Sweet Jesus. As some writers cannily predicted at the beginning of season 3, Don Draper’s world has come crashing down just in time for JFK’s assassination to rip the nation apart.

In “The Gypsy and the Hobo” I saw Jon Hamm’s face do things I’ve never seen before—he was laid completely bare as his defenses fell one by one to Betty’s questioning. And Betty was magnificent—I didn’t give her nearly enough credit in my last post, but she nailed Don to the wall. “You don’t get to ask any questions,” she snapped. Bravo! I held my breath when she left the room, wondering as Don picked up his box of photos if he’d manage even now to squirm away, but he stayed. She got 90% of the truth from Don—his appallingly sad childhood and even his betrayal of his brother Adam, all but details of his past affairs and the one currently in progress. We see latent class differences begin to emerge too: “I see how you are with money,” Betty says, “you don’t understand it. I knew you were poor.” “I was very poor,” Don admits. (If anyone is guilty of squandering money I would argue it’s Betty, but we’ll leave that for another time.) And most important of all, what I believe is the key to understanding Don’s self-destructive behavior: “What would you do?” Betty asks. “Would you love you?” “I was surprised you ever loved me,” Don responds.

If Don believes he is fundamentally unworthy of love—and why shouldn’t he, after a childhood of being told he’s illegitimate and unwanted?—then it would explain why he seeks refuge in sex and flirts with affairs one inch from tearing down the artifice of a life he’s created. Betty has certainly earned the right to her anger, but we see in her iciness (gradually thawing when she asks about Adam) a self-perpetuating cycle—Don has married a more beautiful version of the cool, rigid woman who raised him, and so seeks out warm, compassionate women like Suzanne Farrell. It is only when he senses he’s about to lose Betty, as he does in “The Grown-ups,” that he ceases taking her for granted and becomes the attentive husband she’s always needed. “It’s going to be OK,” he says as they dance, and he kisses her—but by then it’s too late.

Henry Francis proposes to Betty in “The Grown-ups”—a proposal predicated on three kisses, a handful of letters, and one violent box-hurling incident. He tells Betty “I’m not in love with the tragedy of this thing. I want it to happen,” showing a fundamental insight into Betty’s nature. Though their lack of physical intimacy may be a sign of the purity of their love, it also seems to indicate Betty’s cooler temperament and her preoccupation with the fantasy rather than the reality of their affair. Like a little girl playing the damsel in distress in the ivory tower, she wants to be desired from afar without having the relationship consummated—which might make Glen Bishop Betty’s ideal lover.

On the opposite end of the relationship spectrum we have Roger Sterling, all too prone to consummating his relationships. But then Annabelle shows up in “The Gypsy and the Hobo,” the long-lost Ingrid Bergman to Roger’s more light-hearted Humphrey Bogart, and she throws herself at him. And Roger turns her down. He claims Jane is the girl for him, but then there she is acting like a brat in “The Grown-Ups,” refusing to abandon the news for 10 minutes to listen to her husband’s toast. And then he calls Joan. What are we to make of all this?
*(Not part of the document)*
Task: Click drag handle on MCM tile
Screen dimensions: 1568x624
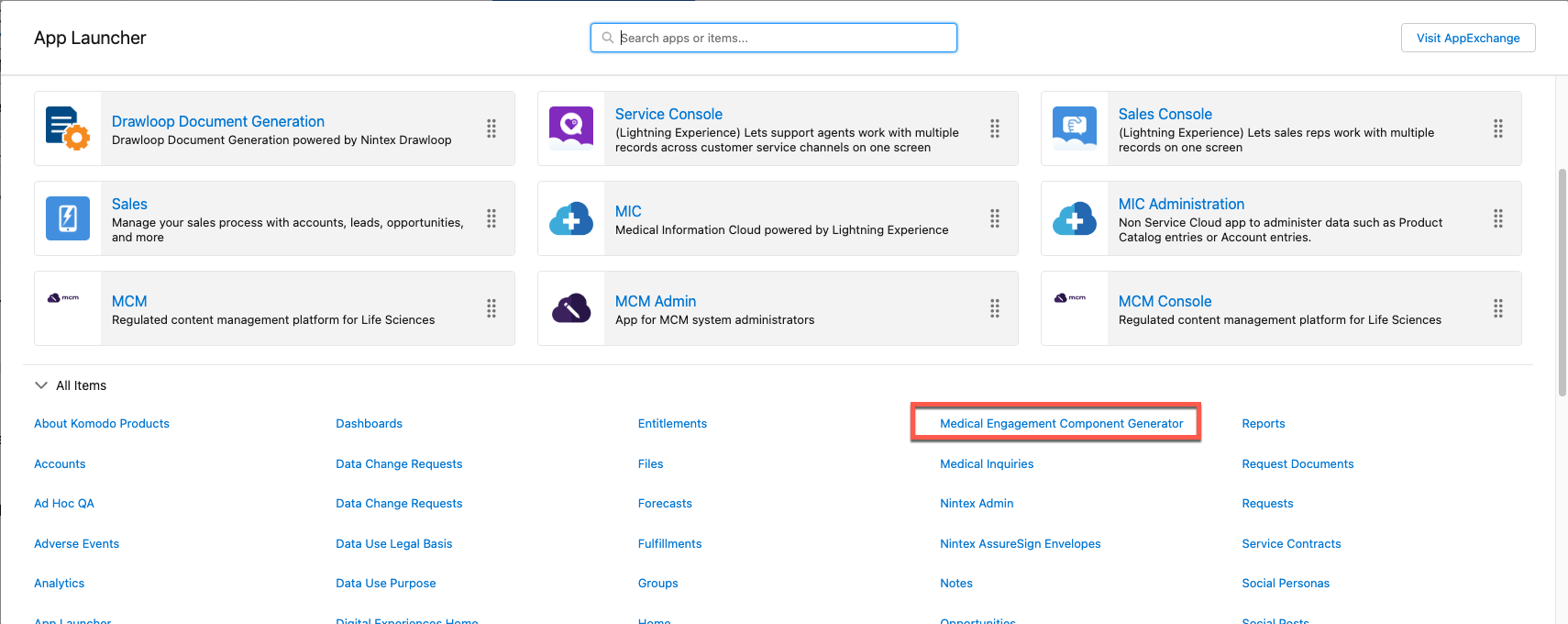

I think the writers are preparing us for an eventual Return of Joan and Roger, while placing it in a proper context to give it some meaning. Roger displays the first smidgen of character he’s shown all season by rejecting Annabelle, and it’s clear he still turns to Joan to make sense of the world for him. Jane can’t do that; Mona never did. But if he’s eventually going to pursue Joan and have it mean anything at all, we first have to see him showing some reliable judgment. Meanwhile, Joan is finally beginning to second-guess her marriage; maybe Greg’s deployment to Vietnam will test his mettle in a way that definitively proves his weak character, and she’ll leave him. Or he’ll die a slow, painful coward’s death.
So where does this leave us for the season finale and beyond? When Betty tells Don that she doesn’t love him, he retreats to Sterling Cooper’s office, the one place where he feels moderately in control. But if we’re to truly see his world upended, that must come tumbling down too; given the finale’s ominous title (“Sit Down. Shut the Door.”), that might involve Conrad Hilton pulling his business just as Sterling Cooper goes back on the market. I’d like to see Bert and Roger buy back the company from the British, hire Lane Pryce as a supervisor, rehire Sal and Joan, promote Peggy and Pete, and reinstill a little pride among the employees. As for Betty and Don, I think Betty probably will explore things with Henry Francis for a while, and the writers have left the door open with Suzanne Farrell. But it’s hard for me to picture a show without them as a couple anchoring the center. Or a world where Don doesn’t have a secret life. Who’s he supposed to be now?